1.3.3 間接免疫熒光法檢測S100和GFAP表達以鑒定SCs及純度 參照文獻［10］的方法，反復傳代后，取對數生長期細胞，并用0.125%胰蛋白酶消化，制成單細胞懸液。將SCs接種到預先經多聚賴氨酸處理的無菌蓋玻片上（12孔板），每孔加入2mL含10%FBS的DMEM／F12培養液，置CO2培養箱中培養。待細胞覆蓋玻片70%～80%時，棄去培養基加入冷丙酮固定10min后，將蓋玻片取出，磷酸鹽緩沖液（phosphate buffer solution，PBS）洗3次，每次5min，然后滴加50μL／片GFAP和S100抗體（稀釋比例為1∶100），濕盒中4℃過夜；次日復溫后用PBS振洗3次（10min／次），避光加入熒光標記的IgG羊抗鼠抗體（Invitrogen），37℃孵育60min，PBS洗3次，每次5min，最后加入熒光染料Hochest33342染色5min，PBS洗2次，每次5min。在準備好的在載玻片上滴一滴防淬劑，約15μL，將蓋玻片有細胞的一面向下成45°扣在載玻片防淬劑上，趕走留下的氣泡封片。最后在激光共焦顯微鏡下，488nm的熒光下掃圖。在鏡下每張隨機選取5個視野，計數細胞總數和S100陽性細胞，并計算SCs純度。SCs純度＝S100陽性細胞／細胞總數×100%。期間，加入二抗熒光抗體及以后的實驗過程均要求避光操作。

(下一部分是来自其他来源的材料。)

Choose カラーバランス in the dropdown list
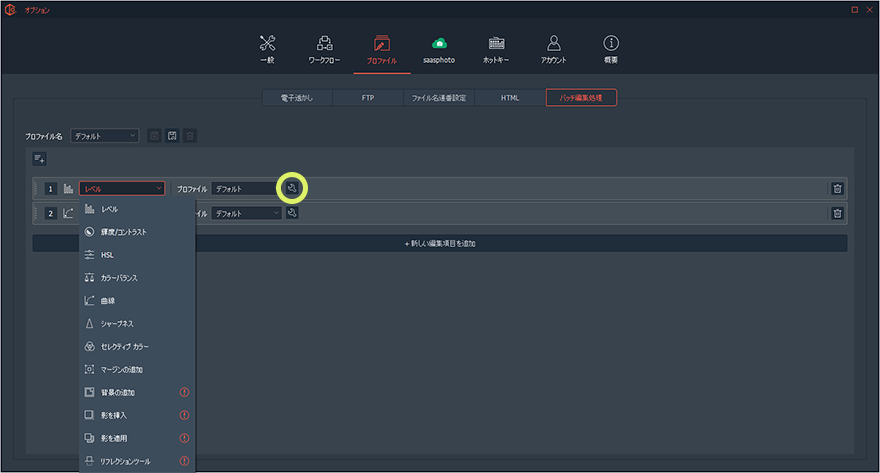The height and width of the screenshot is (473, 880). point(120,278)
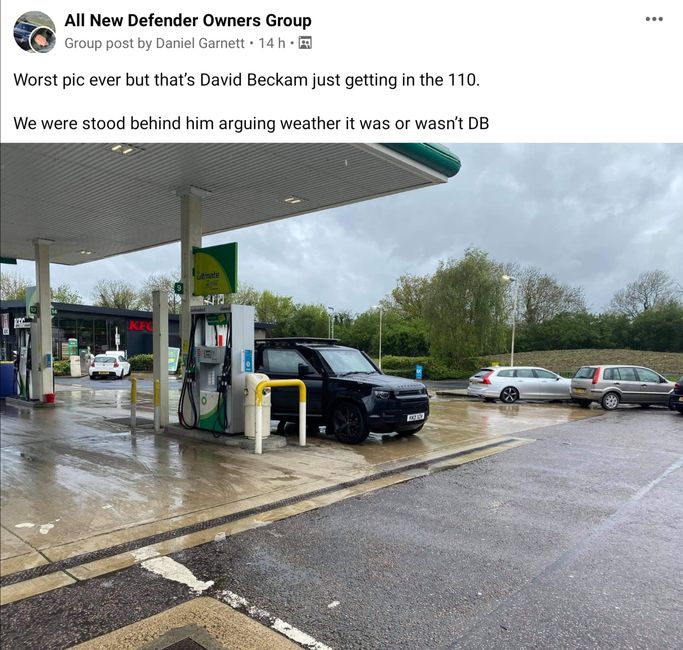Click the group members audience icon
The width and height of the screenshot is (683, 650).
(x=305, y=43)
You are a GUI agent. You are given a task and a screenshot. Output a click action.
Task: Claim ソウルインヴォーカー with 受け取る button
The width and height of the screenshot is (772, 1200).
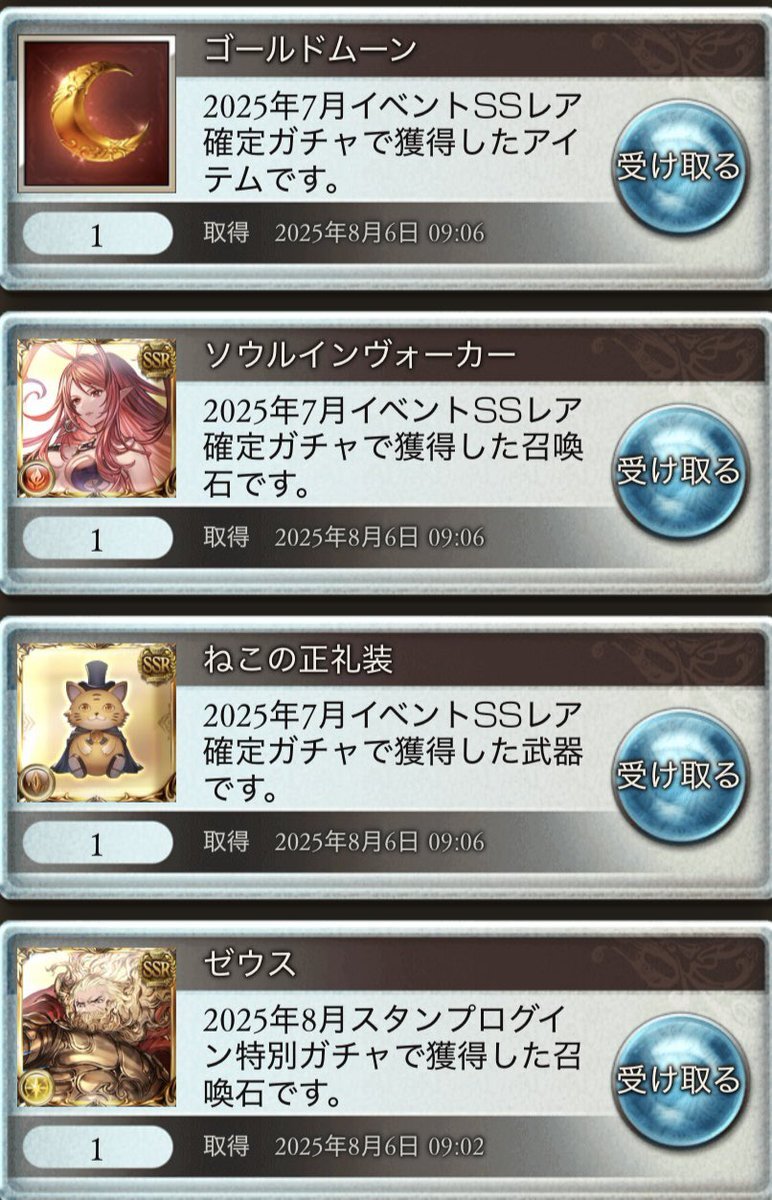[679, 470]
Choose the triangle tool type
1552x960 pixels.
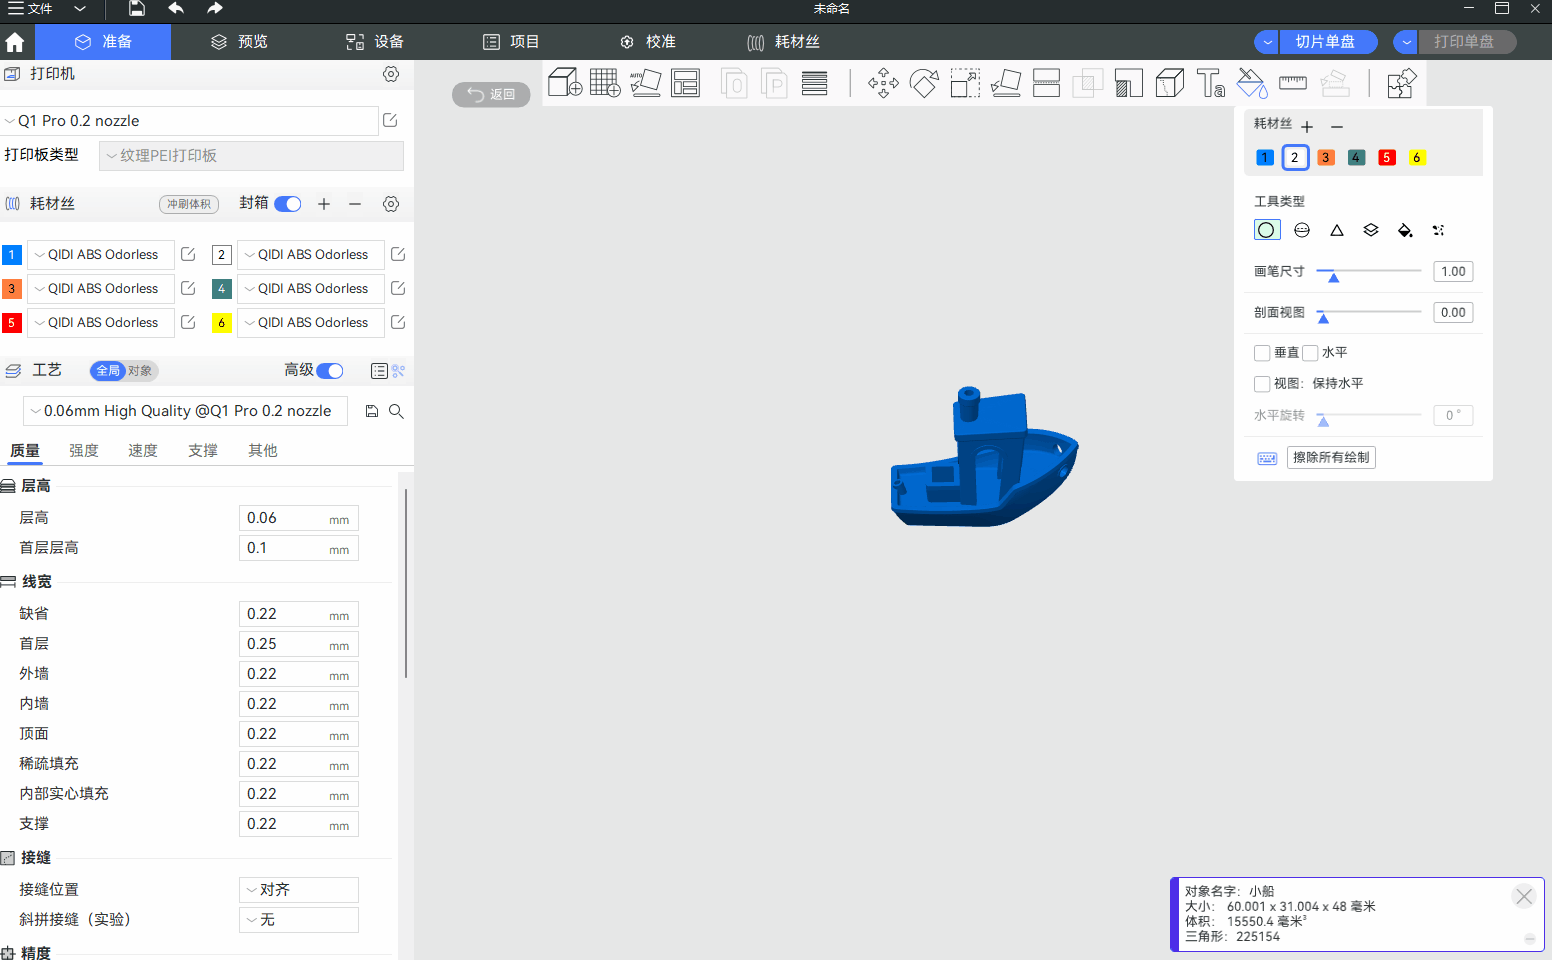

1.3.4 MTT檢測飼養層SCs對培養基血清濃度的依賴性參照文獻［11］的方法。取對數生長期SCs，消化并稀釋至4×105個／mL的密度，然后轉移至75mL的培養瓶，于37℃、5%CO2培養箱中培養，24h后換液。待細胞長滿瓶底后，在培養瓶中加入0.125%胰蛋白酶3mL消化，在解剖顯微鏡下監測，當SCs突起回縮、突起形成的網絡斷裂時加含血清的培養液終止。以吸管輕輕吹打至單細胞懸液，1500 r／min離心5min，加入適量的DMEM培養液，以血細胞計數板于顯微鏡下計數，用含的10%FBS DMEM／F12稀釋至1.0×106個／ml細胞密度接種于96孔板，每孔200μL，約1.0×105個細胞，置37℃、5%CO2培養箱中培養。次日小心吸去培養液，設4個實驗組，每組6孔，即無血清組、MTT試劑組、含 5%FBS 的 DMEM／F12 組、含 10%FBS 的DMEM／F12組、含20%FBS的 DMEM／F12組。每孔加200μL相應的培養液置37℃、5%CO2培養箱繼續培養。48 h后每孔加入2mg／ml MTT 50μL，在37℃、5%CO2培養箱孵育4h后，輕輕吸去培養液，每孔加DMSO 150μL，置振蕩器上振蕩10min，在酶標儀波長為490nm波長處測量其吸光度（A）值，取平均值，同時繪制SCs生長曲線。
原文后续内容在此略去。